Márcia Lage
50emais
No caminho da Yoga há um jardim. Nele, um arbusto que me encanta. Desde agosto está coberto de flores, uns pompons amarelos que fascinam ainda mais os colibris.
Esperava encontrar um dia a dona do jardim, para falar de flores e pedir uns daqueles pompons para compor um Ikebana, singelo arranjo floral de origem japonesa, que é arte e filosofía ao mesmo tempo.
Numa manhã chuvosa, o jardineiro estava lá. Abordei-o sobre as flores e perguntei se me daria umas cinco, para o ikebana que tinha em mente. Ele foi até à patroa para obter autorização e ouvi da rua o decepcionante não.
Quando o jardineiro voltou para me dar a resposta eu já estava tomada pelo desapontamento e respondi bem alto: “Diga a ela que é dando que se recebe, é perdoando que se é perdoado, e é morrendo que se vive para a vida eterna, amém”!
Segui para a Yoga com todos os chacras desalinhados. Enquanto me esforçava nos Ásanas e retomava o equilíbrio, associei o não da flor aos inúmeros nãos que distribuímos diariamente.
Na noite anterior, eu havia negado uma moeda a um rapaz. Expliquei que não tinha. Era verdade. Ele me respondeu: “Deus te pague assim mesmo. Vá em paz”. Não senti ironia nem vingança na resposta dele, mas a minha citação de São Francisco era rancor grosso lançado na cara da dona do jardim.
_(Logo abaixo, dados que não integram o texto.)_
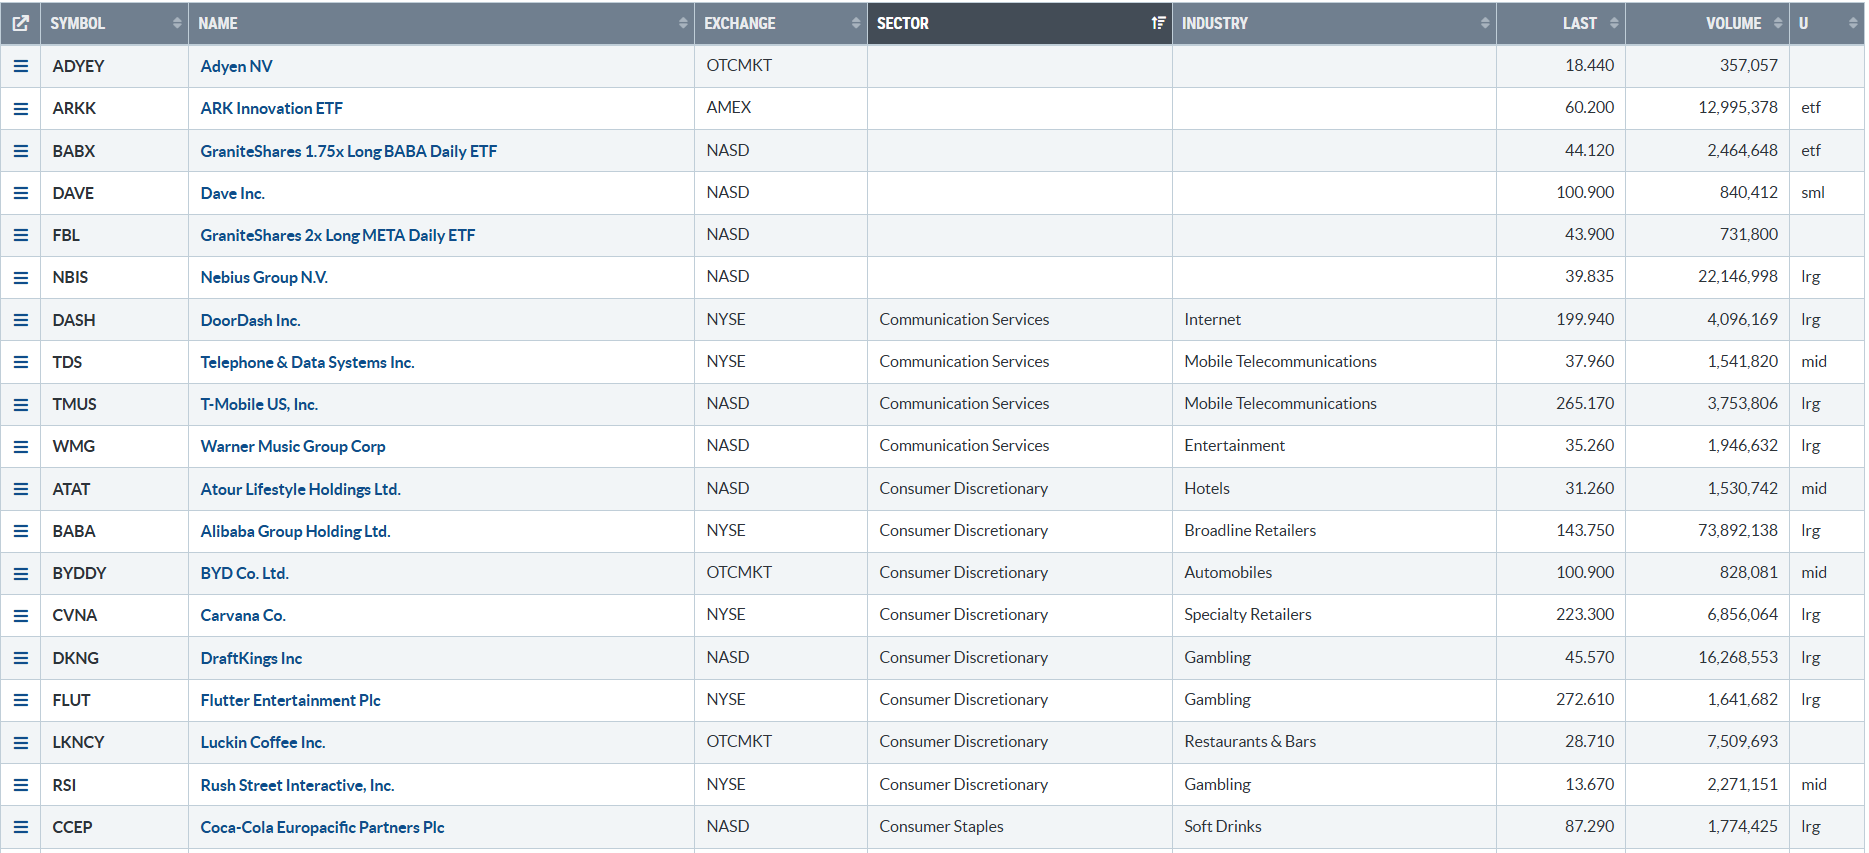Viewport: 1869px width, 853px height.
Task: Click the row menu icon beside DKNG
Action: coord(20,658)
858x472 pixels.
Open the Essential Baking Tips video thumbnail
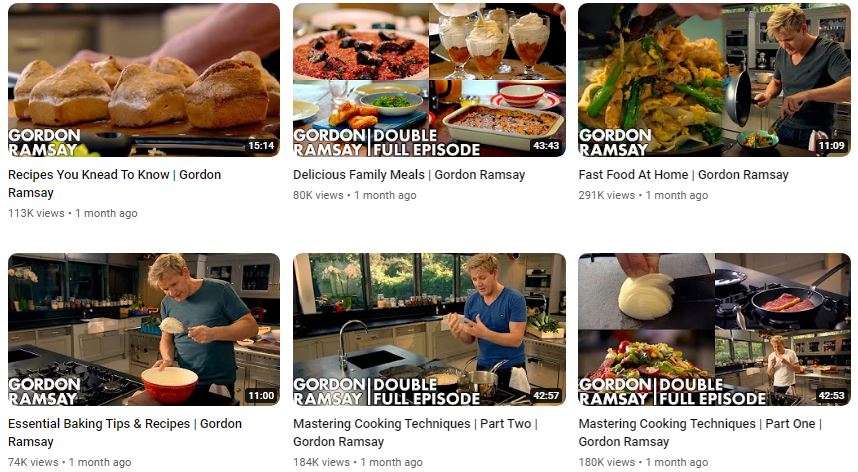click(144, 329)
Para justificar minha indignação, comecei a dizer a mim mesma que pedir flores não é ofensivo. Pior é roubá-las, o que eu poderia fazer a qualquer hora do dia, uma vez que parte do arbusto florido se debruça para a rua e a dona jamais veria, oculta como vive. Porém, roubar é desvio de conduta que não autorizo a mim.
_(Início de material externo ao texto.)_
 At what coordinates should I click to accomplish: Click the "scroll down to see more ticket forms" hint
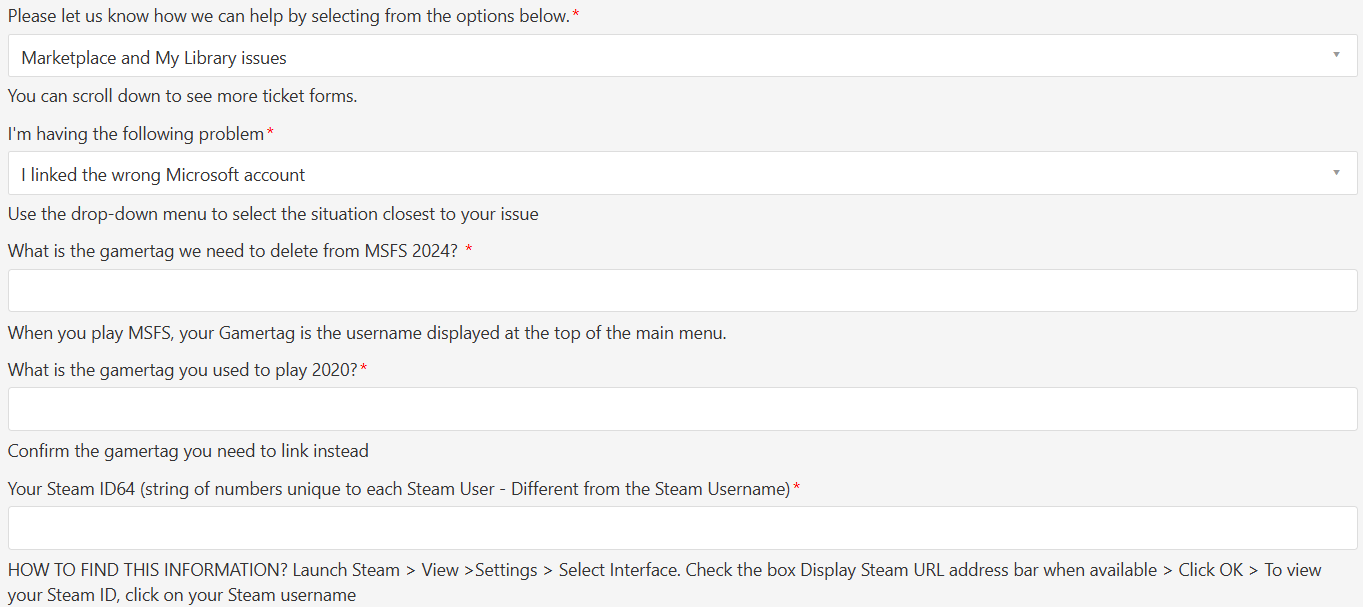(182, 96)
Hoje, se rouba uma flor. Amanhã, se dá um calote em alguém Depois de amanhã, começam as pequenas corrupções e, se se chega ao poder, rouba-se a um povo e a uma nação. Tenho responsabilidade sobre meu carma. Quero quitá-lo antes de morrer, para não reencarnar em país como o nosso. Nem neste planeta, se conseguir merecimento.
Mas a história não terminou. Mesmo depois da Yoga, continuei com uma ponta de tristeza por terem me recusado flor. Passei na casa de uma amiga e lhe pedi três bastões do Imperador. Contei antes a história, para lhe amolecer o coração. Ela perguntou: “Três? Para que isso tudo? Só dou uma”! Três era o número que eu precisava para o Ikebana. Não pedi nem mais, nem menos. Ela me deu dois.
Coloquei na bicicleta e quando cheguei em casa dei-me conta de que um bastão havia caído. Voltei para encontrá-lo e o achei esmagado na lama do dia, por um motorista despreparado para enxergar flor na rua.
Conclusão: se tudo é tão transitório e impermanente, para que tanto apego? Fiz o arranjo com o bastão sobrevivente e mandei foto para minha amiga, para agradecer pela felicidade que me havia proporcionado.
À medida que trocávamos mensagens sobre tão banal assunto, o cinza do dia se desvaneceu.